Goal
Recast every one of the rows below as a Markdown table with two columns: n for the row number and Line for the text of that line. Leave out any blank lines.
[start Material for the task]
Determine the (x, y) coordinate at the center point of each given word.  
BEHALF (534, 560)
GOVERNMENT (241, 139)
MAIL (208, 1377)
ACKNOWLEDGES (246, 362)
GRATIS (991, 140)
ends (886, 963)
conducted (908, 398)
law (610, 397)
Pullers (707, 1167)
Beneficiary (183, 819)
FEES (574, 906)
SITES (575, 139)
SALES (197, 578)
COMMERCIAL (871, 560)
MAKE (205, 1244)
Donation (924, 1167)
[end Material for the task]
Answer to this task
| n | Line |
|---|---|
| 1 | Determine the (x, y) coordinate at the center point of each given word.   |
| 2 | BEHALF (534, 560) |
| 3 | GOVERNMENT (241, 139) |
| 4 | MAIL (208, 1377) |
| 5 | ACKNOWLEDGES (246, 362) |
| 6 | GRATIS (991, 140) |
| 7 | ends (886, 963) |
| 8 | conducted (908, 398) |
| 9 | law (610, 397) |
| 10 | Pullers (707, 1167) |
| 11 | Beneficiary (183, 819) |
| 12 | FEES (574, 906) |
| 13 | SITES (575, 139) |
| 14 | SALES (197, 578) |
| 15 | COMMERCIAL (871, 560) |
| 16 | MAKE (205, 1244) |
| 17 | Donation (924, 1167) |